#### Records shown
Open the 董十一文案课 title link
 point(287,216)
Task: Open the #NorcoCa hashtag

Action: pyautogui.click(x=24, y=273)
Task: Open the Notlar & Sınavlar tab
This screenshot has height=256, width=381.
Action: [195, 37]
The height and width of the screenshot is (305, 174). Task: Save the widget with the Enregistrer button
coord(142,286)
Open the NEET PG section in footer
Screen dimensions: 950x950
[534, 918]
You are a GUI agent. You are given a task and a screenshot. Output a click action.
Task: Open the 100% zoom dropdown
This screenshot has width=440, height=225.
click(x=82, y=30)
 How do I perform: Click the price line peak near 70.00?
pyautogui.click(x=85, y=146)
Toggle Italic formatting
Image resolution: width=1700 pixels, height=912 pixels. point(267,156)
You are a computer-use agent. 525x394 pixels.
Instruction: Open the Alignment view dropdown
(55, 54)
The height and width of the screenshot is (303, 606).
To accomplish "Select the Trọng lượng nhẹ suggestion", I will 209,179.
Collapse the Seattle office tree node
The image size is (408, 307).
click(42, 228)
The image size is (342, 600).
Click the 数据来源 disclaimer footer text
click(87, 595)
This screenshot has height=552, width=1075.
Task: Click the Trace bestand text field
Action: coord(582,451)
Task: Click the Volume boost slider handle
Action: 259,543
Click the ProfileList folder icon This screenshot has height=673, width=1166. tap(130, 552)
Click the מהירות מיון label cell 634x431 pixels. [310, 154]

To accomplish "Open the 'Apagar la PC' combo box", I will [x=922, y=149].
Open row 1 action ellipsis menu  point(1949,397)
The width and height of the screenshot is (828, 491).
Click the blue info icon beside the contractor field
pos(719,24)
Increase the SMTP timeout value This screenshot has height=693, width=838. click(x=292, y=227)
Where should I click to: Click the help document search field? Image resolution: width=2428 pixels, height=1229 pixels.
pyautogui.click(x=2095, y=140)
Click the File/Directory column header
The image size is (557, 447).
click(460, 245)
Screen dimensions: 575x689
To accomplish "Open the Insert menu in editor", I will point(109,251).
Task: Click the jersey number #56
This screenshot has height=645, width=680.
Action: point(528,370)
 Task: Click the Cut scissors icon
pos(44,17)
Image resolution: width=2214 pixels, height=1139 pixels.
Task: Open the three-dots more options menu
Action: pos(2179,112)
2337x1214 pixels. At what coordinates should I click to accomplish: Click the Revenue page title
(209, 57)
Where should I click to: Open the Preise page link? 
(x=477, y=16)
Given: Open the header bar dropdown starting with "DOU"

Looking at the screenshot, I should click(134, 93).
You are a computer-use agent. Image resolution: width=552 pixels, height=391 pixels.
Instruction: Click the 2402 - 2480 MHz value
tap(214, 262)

#### Given problem
Turn the lines above, from the first line of the entries through the line containing "Action: [195, 37]", into a JSON list of strings with one string per line, skipping blank lines.

#### Written solution
[
  "Open the 董十一文案课 title link",
  " point(287,216)",
  "Task: Open the #NorcoCa hashtag",
  "Action: pyautogui.click(x=24, y=273)",
  "Task: Open the Notlar & Sınavlar tab",
  "This screenshot has height=256, width=381.",
  "Action: [195, 37]"
]